Uma notícia bombástica no mundo esportivo já tomou contados principais jornais espanhóis. No centro está o jogador de futebol Lionel Messi, condenado a 21 meses por sonegar 4,1 milhões de euros.
Além do atleta, seu pai, Jorge Horácio Messi, também foi sentenciado. No entanto sua pena foi de apenas 15 meses. Ambos, no entanto, poderão cumprir a pena fora da prisão.
Eles haviam recorrido de decisão anterior e nesta quarta-feira (24) a Suprema Corte da Espanha negou o recurso, mantendo o que a instância inferior já havia decidido.
O craque do Barcelona e seu progenitor também foram multados em 2 milhões de euros, o que corresponde a ínfimos 7 milhões de reais, conforme sentença de julho de 2016 agora ratificada.

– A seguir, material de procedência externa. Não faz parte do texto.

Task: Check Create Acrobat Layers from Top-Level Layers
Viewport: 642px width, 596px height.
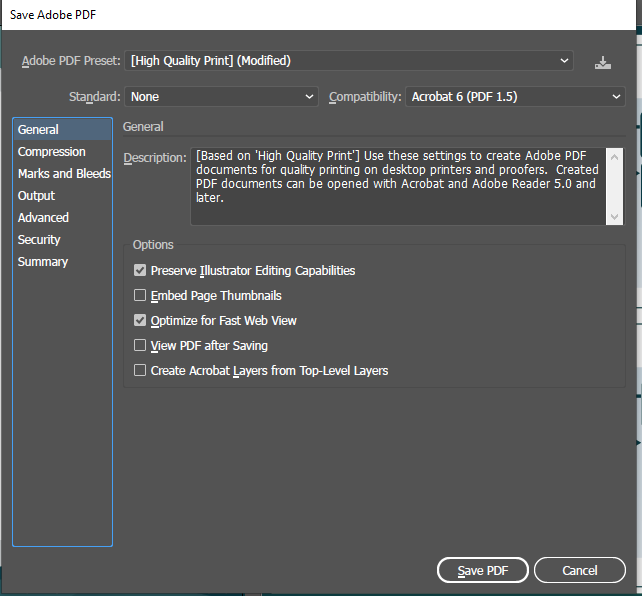Action: click(140, 370)
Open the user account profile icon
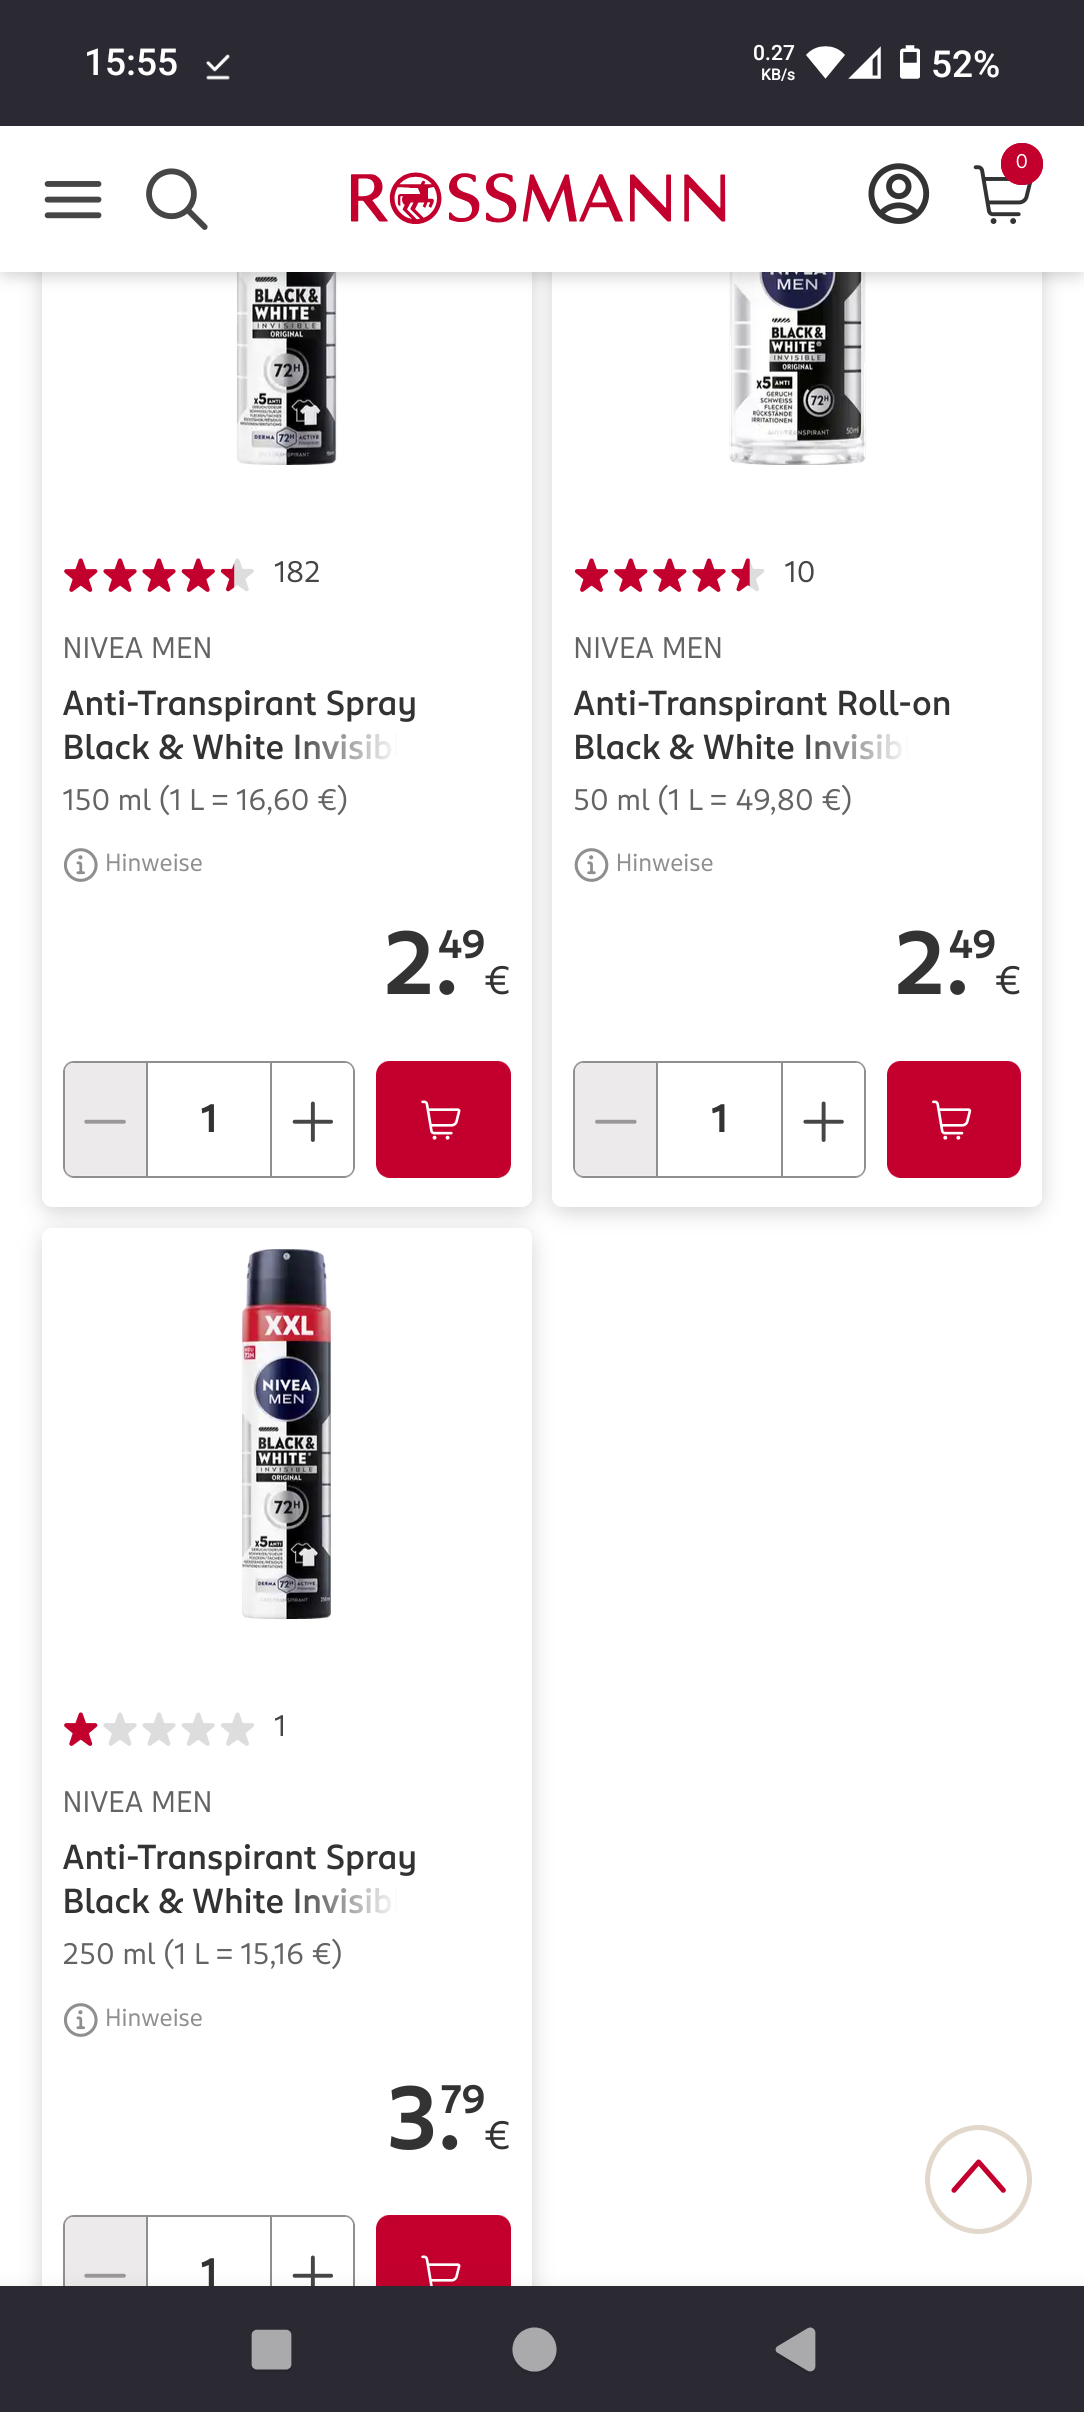The height and width of the screenshot is (2412, 1084). tap(898, 194)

Mas, afinal, por que nem o jogador e nem seu pai ficarão atrás das grades? A resposta é simples. As leis espanholas no âmbito criminal determinam que sentenças menores de dois anos de detenção podem ser cumpridas em liberdade sempre que o réu não possuir antecedentes criminais.
Crime
Pesam contra o argentino e seu pai, que é também seu agente, acusações de fraudes ao fisco espanhol em 4,16 milhões de euros. Isso quer dizer que foram feitas manobras contábeis para que eles não pagassem impostos.
O que Messi sempre disse nos tribunais é que tinha a cabeça apenas concentrada em sua atividade primária: jogar bola. Dinheiro e trâmites burocráticos acerca de seus contratos sempre foram resolvidos pelo pai.  Portanto, sustenta que nunca teve ciência de quaisquer irregularidades.
“Eu só pensava no futebol e deixava que meu pai e meus advogados cuidassem do resto. Não tinha como saber de nada”, disse Messi no ano passado, reforçando o mesmo discurso que manteve no início dos inquéritos, em 2013.
Ele declarou como argumentos de sua defesa que a única coisa que tinha ciência é que assinava acordos com determinados patrocinadores, por uma quantidade determinada de dinheiro e que isso implicava em fazer anúncios e propagandas.
“Tudo o que envolvia dinheiro, de onde vinha e para onde ia eu desconhecia”.
Segundo as autoridades judiciárias, houve evasões fiscais entre os anos de 2007 e 2009. O esquema tinha como base o uso de uma série de empresas sediadas em países diversos, como Inglaterra, Suíça, Belize e Uruguai. Essas empresas recebiam os direitos de imagem, evitando assim o pagamento de impostos.
Neses três anos o jogador assinou contratos de patrocínio com várias marcas, entre elas a Adidas, a Pepsi e a Danone.